Since grocery store spend is somewhat cheaper than office supply store spend, whether you prefer to prioritize Ink Plus or Ink Cash spend or "old" Blue Cash spend properly depends on the value you expect to get from Ultimate Rewards points redemptions.
Annual spend: $50,000.
Amex EveryDay Preferred for grocery stores
I almost hesitate to include this one since the cap on earning is so low, but if you can knock out $6,000 in grocery store purchases, then make enough additional purchases to get to 30 transactions in the same statement cycle, you can earn 27,000 flexible Membership Rewards points per year (and pay an annual fee of $95).
That's not very many Membership Rewards points, so in a world of unlimited manufactured spend you'd want to supplement them with, for example, a Premier Rewards Gold card. But in a world of less manufactured spend, it would roughly add up to a business class international award ticket every 3-5 years. That's not great compared to the status quo, but it's not terrible either.
Annual spend: $6,000
A good cashback card for unbonused spend
So far so good, right? The problem is that all these cards are terrible for anything except manufactured spend. The Ink Cash and EveryDay Preferred have foreign transaction fees (the "old" Blue Cash card does not for some reason), and the Ink Bold and Ink Plus only earn 1 Ultimate Rewards point per dollar on unbonused spend.
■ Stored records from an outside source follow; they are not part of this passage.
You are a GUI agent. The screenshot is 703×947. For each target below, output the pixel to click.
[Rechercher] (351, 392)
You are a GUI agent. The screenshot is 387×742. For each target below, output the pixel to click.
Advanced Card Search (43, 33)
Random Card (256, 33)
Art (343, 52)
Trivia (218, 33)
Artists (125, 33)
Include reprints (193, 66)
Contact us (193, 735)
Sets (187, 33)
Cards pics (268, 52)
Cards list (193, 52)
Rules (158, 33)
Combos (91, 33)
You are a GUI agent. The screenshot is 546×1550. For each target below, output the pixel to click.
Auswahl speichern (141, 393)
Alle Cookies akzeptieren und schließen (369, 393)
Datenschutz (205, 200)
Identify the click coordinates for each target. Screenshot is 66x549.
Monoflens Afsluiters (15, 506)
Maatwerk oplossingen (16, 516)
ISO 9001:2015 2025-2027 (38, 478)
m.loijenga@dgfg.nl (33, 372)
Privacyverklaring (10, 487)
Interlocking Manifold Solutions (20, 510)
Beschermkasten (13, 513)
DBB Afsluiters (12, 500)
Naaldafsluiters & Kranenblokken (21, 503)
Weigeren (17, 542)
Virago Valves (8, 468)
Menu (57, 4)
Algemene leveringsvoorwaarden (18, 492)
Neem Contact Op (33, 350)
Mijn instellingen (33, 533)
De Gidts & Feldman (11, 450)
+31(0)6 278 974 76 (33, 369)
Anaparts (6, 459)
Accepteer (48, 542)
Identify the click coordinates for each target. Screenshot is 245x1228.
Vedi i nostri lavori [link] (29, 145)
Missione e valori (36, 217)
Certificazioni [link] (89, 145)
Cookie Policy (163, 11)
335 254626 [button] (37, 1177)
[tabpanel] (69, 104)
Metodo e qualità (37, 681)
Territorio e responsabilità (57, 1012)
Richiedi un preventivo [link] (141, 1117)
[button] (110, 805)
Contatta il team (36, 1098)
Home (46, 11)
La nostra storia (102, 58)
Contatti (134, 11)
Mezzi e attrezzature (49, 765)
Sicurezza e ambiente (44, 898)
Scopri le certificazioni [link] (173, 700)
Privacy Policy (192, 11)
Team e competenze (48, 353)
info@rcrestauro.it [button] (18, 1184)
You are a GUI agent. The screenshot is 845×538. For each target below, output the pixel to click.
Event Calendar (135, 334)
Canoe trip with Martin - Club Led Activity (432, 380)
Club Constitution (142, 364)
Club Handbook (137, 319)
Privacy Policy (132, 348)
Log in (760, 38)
Obviously if you have a lot of money the answer is the BankAmericard Travel Rewards with Platinum Honors Preferred Rewards, which earns 2.625% on all spend, has no foreign transaction fee, and is PIN-enabled for use internationally.
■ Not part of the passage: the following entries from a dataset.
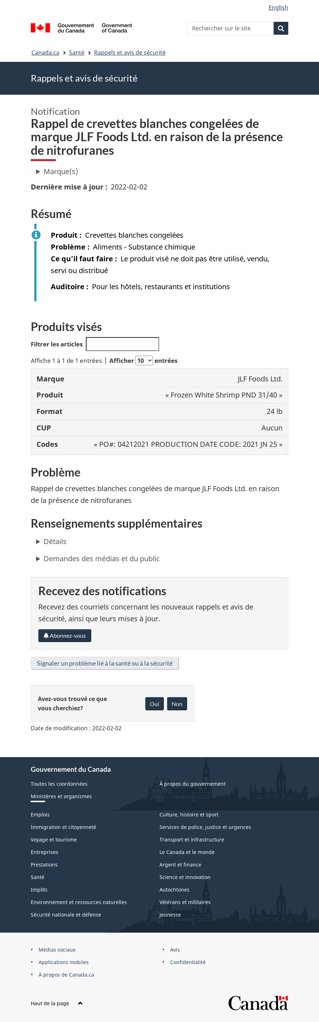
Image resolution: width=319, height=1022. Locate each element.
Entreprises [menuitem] (44, 852)
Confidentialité (188, 962)
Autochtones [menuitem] (175, 889)
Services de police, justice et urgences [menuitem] (205, 827)
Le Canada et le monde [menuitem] (187, 852)
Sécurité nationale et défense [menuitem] (66, 914)
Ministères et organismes (61, 796)
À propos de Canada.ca (66, 974)
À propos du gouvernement (193, 783)
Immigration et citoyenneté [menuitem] (63, 827)
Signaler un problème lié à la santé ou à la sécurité (105, 663)
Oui (154, 703)
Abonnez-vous (65, 635)
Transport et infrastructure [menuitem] (192, 839)
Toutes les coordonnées (59, 783)
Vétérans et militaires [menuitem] (185, 902)
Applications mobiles (64, 962)
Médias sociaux (57, 949)
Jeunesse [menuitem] (170, 914)
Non (177, 703)
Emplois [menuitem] (40, 814)
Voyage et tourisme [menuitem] (54, 839)
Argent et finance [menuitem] (180, 864)
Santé (76, 52)
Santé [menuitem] (37, 877)
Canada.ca (45, 52)
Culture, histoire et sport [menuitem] (189, 814)
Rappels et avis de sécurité (130, 52)
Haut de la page (57, 1003)
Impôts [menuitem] (39, 889)
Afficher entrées (143, 360)
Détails (55, 541)
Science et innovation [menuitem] (185, 877)
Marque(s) (61, 171)
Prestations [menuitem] (44, 864)
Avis (175, 949)
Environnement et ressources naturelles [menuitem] (79, 902)
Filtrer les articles (95, 344)
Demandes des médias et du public (102, 558)
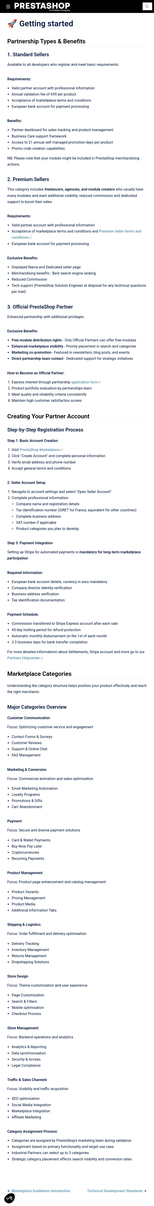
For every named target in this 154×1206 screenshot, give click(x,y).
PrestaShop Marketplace (41, 450)
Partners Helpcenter (25, 658)
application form (86, 382)
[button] (9, 1198)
If you don't have a lot of money, you can use the PenFed Credit Union Power Cash Rewards card, which earns 1.5% cash back, or 2% if you have a PenFed Access America Checking Account. It's PIN-enabled and has no foreign transaction or annual fees, although the checking account requires a $500 average daily balance or monthly direct deposit to avoid a $10 monthly fee.
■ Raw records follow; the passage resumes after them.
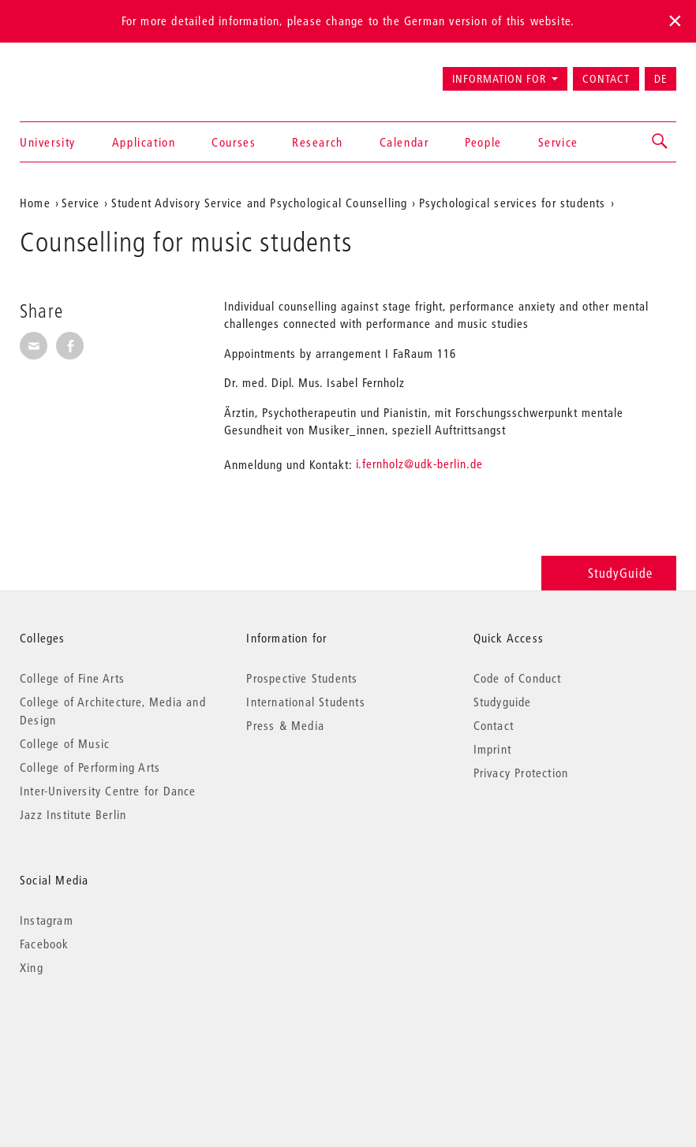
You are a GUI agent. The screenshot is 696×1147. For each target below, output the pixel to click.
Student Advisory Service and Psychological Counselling (259, 202)
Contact (606, 79)
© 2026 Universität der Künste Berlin (102, 1034)
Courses (233, 142)
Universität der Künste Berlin (82, 71)
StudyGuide (609, 572)
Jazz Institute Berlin (73, 814)
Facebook (44, 943)
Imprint (492, 749)
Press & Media (285, 725)
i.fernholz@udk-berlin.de (419, 463)
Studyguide (502, 701)
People (483, 142)
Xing (31, 967)
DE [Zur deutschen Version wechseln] (660, 79)
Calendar (404, 142)
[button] (660, 142)
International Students (305, 701)
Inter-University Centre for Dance (108, 791)
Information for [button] (499, 79)
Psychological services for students (512, 202)
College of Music (65, 743)
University (48, 142)
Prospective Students (301, 678)
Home (35, 202)
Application (144, 142)
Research (317, 142)
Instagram (46, 920)
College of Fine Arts (72, 678)
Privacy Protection (521, 772)
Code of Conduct (517, 678)
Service (558, 142)
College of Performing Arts (90, 767)
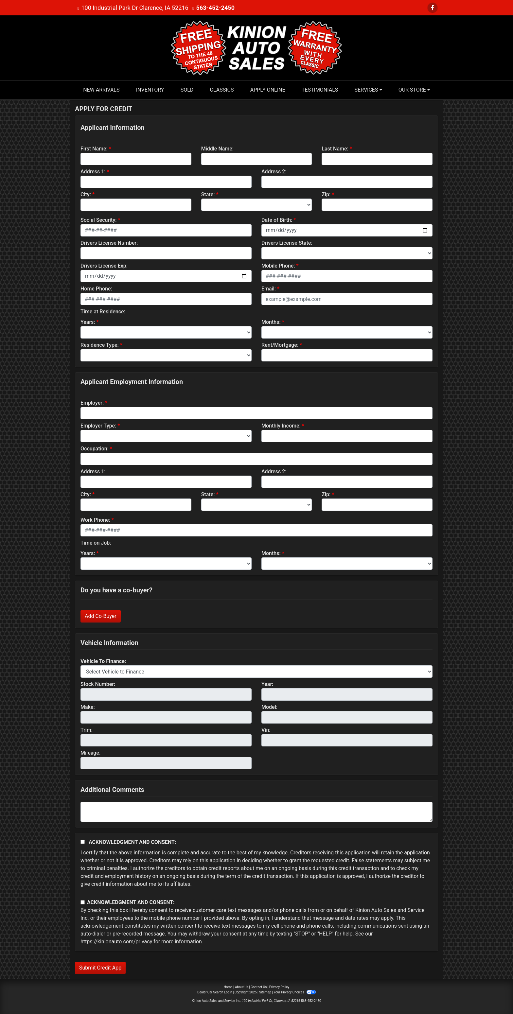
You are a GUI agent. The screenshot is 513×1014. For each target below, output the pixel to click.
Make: (87, 707)
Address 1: (92, 171)
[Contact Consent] (82, 902)
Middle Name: (217, 149)
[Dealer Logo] (256, 47)
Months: (271, 322)
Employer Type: (98, 426)
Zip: (326, 194)
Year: (267, 684)
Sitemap (265, 992)
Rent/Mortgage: (279, 345)
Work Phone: (95, 520)
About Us (241, 987)
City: (85, 194)
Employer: (92, 403)
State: (208, 194)
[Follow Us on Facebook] (432, 8)
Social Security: (98, 220)
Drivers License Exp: (104, 266)
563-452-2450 (215, 7)
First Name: (94, 149)
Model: (269, 707)
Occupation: (94, 449)
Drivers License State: (286, 243)
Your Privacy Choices (295, 992)
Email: (268, 289)
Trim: (86, 730)
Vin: (266, 730)
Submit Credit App (100, 968)
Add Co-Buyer (100, 616)
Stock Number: (97, 684)
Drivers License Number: (109, 243)
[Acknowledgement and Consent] (82, 842)
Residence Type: (99, 345)
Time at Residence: (102, 311)
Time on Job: (95, 543)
For domestic transactions you might consider using a Chase Freedom Unlimited to top up your Ultimate Rewards balance, but that card also has a foreign transaction fee so shouldn't be used internationally.
I think this is roughly the strategy I would pursue if my access to manufactured spend were suddenly constrained. It's pretty cheap (two $95 annual fees), pretty lucrative, and isn't very time-consuming, requiring only an average of about 6 total trips per month.
It would yield 125,000 or 250,000 Ultimate Rewards points, $2,240 in cash, and 27,000 Membership Rewards points. Whether or not that's sufficient to cover all your travel expenses depends on how many travel expenses you have, but it would certainly make a dent in mine.